We can look at all of the application logs in Logstash. Filter on namespace datahub.
We can also look at the karapace application logs, to see if there are any clues there.
Ultimately it would be good to run the same test again with schema-registry instead of karapace, but that'll take a little setting up.
You could also try another test with an output sink of 'console' instead of 'datahub-rest'. Eyeball it at this point.
I think it makes sense to look at the karapace logs. I tried it with 'console' as the sink and it worked fine, no failures. And I cleaned out my personal database, made a single very simple two-column table, and tried to ingest that and got the same error. I'm also going to post this on their slack to see if they have any ideas, but karapace logs are what I'll look at tomorrow.

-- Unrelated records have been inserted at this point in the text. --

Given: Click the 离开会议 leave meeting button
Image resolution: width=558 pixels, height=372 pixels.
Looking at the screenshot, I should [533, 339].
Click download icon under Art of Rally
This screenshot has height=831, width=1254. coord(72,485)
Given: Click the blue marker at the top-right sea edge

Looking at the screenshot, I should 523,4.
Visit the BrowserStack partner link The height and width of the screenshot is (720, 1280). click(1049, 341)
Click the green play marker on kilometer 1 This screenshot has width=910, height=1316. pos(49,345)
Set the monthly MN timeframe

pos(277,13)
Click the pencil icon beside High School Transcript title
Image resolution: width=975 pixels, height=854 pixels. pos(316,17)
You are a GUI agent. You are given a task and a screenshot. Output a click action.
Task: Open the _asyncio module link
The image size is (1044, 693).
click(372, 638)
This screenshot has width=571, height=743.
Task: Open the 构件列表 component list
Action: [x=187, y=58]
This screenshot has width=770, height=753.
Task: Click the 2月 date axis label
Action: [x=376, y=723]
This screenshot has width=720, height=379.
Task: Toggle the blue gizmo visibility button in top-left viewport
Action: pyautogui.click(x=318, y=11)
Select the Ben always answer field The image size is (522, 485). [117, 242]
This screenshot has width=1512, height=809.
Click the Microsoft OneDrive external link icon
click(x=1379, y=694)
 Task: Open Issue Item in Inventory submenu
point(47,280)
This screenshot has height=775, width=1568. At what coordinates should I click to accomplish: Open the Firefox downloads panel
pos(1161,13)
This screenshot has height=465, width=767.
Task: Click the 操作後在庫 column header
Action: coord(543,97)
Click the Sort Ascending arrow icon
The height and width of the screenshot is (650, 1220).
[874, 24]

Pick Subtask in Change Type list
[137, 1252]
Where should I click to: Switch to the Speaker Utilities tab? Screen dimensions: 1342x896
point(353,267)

On their slack they said this looked like we had mismatching client/server versions. So maybe it's possible 0.8.32 is not fully rolled out somehow? I'll try rolling back the client to 0.8.28 I believe you said was the last version (couldn't figure out how to check via REST yet, I'll look into that more)
Aha! I was wrong, server must still be on 0.8.28, I rolled back the datahub client to 0.8.28 and ingestion started working. All good then, I'll do one database at a time and poke around. Awesssoooomme :))
Fantastic! I didn't think of that. Yes I failed to compete the server upgrade on Thursday, primarily because of our heavyweight build process, but it's almost ready to go.
I can do it early on Tuesday if it helps, or I could wait for your say-so.
It's all yours after today, so you can definitely upgrade on Tuesday. I'm going to leave some ingestion running at the end of the day, but that should finish in a few hours.
Just doing a few more kicks of the tires, seeing what happens when tables get changed, how profiling works and how slow it is, etc.
Take a look, it's pretty neat (maybe we can do something about the somewhat clumsy CSS styles, I looked into that a bit too).
When I get back I'll write an airflow job that does the ingestion on a regular basis. For now I'd just like @EChetty and @odimitrijevic to take a look and let me know their thoughts on the set of databases we chose to ingest (event, event_sanitized, wmf, wmf_raw, canonical_data), the frequency that we think we want to do this at, and anything else that comes to mind.
https://datahub.wikimedia.org/
(I'm so psyched Ben got this working, all the kudos!)